Data section:
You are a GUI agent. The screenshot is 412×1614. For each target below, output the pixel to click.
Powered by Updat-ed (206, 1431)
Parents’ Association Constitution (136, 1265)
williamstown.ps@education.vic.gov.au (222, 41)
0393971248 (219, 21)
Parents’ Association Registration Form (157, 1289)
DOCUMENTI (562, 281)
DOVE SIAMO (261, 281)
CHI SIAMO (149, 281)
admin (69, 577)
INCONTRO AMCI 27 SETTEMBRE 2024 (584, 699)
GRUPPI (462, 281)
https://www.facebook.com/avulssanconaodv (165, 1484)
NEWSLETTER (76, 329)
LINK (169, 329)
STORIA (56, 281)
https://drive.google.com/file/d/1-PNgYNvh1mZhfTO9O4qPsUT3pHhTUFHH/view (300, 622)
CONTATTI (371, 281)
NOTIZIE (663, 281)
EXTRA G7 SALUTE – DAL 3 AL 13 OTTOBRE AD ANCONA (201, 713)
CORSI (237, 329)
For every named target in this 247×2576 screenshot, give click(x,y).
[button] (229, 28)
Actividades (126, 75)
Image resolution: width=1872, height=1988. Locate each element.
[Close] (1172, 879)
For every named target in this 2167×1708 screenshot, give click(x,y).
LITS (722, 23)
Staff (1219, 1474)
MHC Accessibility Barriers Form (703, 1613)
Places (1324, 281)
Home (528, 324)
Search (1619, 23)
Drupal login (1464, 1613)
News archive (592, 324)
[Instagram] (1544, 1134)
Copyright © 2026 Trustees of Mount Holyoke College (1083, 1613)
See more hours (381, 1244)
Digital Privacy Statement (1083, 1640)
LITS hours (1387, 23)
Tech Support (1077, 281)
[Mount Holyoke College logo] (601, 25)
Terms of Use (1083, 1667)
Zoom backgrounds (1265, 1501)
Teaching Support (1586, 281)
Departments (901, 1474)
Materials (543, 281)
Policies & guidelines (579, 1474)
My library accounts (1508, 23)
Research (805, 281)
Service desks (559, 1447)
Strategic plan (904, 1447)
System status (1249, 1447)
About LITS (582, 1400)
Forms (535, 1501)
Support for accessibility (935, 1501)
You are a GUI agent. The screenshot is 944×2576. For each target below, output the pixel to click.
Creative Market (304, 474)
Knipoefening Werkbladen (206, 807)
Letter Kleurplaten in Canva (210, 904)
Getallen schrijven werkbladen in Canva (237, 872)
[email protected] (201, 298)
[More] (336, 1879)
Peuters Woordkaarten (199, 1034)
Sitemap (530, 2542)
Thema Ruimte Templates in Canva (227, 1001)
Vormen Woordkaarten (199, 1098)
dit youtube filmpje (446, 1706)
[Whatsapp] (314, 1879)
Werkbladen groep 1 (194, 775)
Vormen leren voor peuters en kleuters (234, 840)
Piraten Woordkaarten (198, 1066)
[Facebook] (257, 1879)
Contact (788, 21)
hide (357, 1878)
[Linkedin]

Task prompt: Transcribe the listing so that each line matches exactly.

Written answer:
You are a GUI agent. The screenshot is 412×1614. For each target below, output the pixel to click.
Powered by Updat-ed (206, 1431)
Parents’ Association Constitution (136, 1265)
williamstown.ps@education.vic.gov.au (222, 41)
0393971248 (219, 21)
Parents’ Association Registration Form (157, 1289)
DOCUMENTI (562, 281)
DOVE SIAMO (261, 281)
CHI SIAMO (149, 281)
admin (69, 577)
INCONTRO AMCI 27 SETTEMBRE 2024 (584, 699)
GRUPPI (462, 281)
https://www.facebook.com/avulssanconaodv (165, 1484)
NEWSLETTER (76, 329)
LINK (169, 329)
STORIA (56, 281)
https://drive.google.com/file/d/1-PNgYNvh1mZhfTO9O4qPsUT3pHhTUFHH/view (300, 622)
CONTATTI (371, 281)
NOTIZIE (663, 281)
EXTRA G7 SALUTE – DAL 3 AL 13 OTTOBRE AD ANCONA (201, 713)
CORSI (237, 329)
For every named target in this 247×2576 screenshot, give click(x,y).
[button] (229, 28)
Actividades (126, 75)
Image resolution: width=1872, height=1988. Locate each element.
[Close] (1172, 879)
For every named target in this 2167×1708 screenshot, give click(x,y).
LITS (722, 23)
Staff (1219, 1474)
MHC Accessibility Barriers Form (703, 1613)
Places (1324, 281)
Home (528, 324)
Search (1619, 23)
Drupal login (1464, 1613)
News archive (592, 324)
[Instagram] (1544, 1134)
Copyright © 2026 Trustees of Mount Holyoke College (1083, 1613)
See more hours (381, 1244)
Digital Privacy Statement (1083, 1640)
LITS hours (1387, 23)
Tech Support (1077, 281)
[Mount Holyoke College logo] (601, 25)
Terms of Use (1083, 1667)
Zoom backgrounds (1265, 1501)
Teaching Support (1586, 281)
Departments (901, 1474)
Materials (543, 281)
Policies & guidelines (579, 1474)
My library accounts (1508, 23)
Research (805, 281)
Service desks (559, 1447)
Strategic plan (904, 1447)
System status (1249, 1447)
About LITS (582, 1400)
Forms (535, 1501)
Support for accessibility (935, 1501)
You are a GUI agent. The screenshot is 944×2576. For each target below, output the pixel to click.
Creative Market (304, 474)
Knipoefening Werkbladen (206, 807)
Letter Kleurplaten in Canva (210, 904)
Getallen schrijven werkbladen in Canva (237, 872)
[email protected] (201, 298)
[More] (336, 1879)
Peuters Woordkaarten (199, 1034)
Sitemap (530, 2542)
Thema Ruimte Templates in Canva (227, 1001)
Vormen Woordkaarten (199, 1098)
dit youtube filmpje (446, 1706)
[Whatsapp] (314, 1879)
Werkbladen groep 1 (194, 775)
Vormen leren voor peuters en kleuters (234, 840)
Piraten Woordkaarten (198, 1066)
[Facebook] (257, 1879)
Contact (788, 21)
hide (357, 1878)
[Linkedin]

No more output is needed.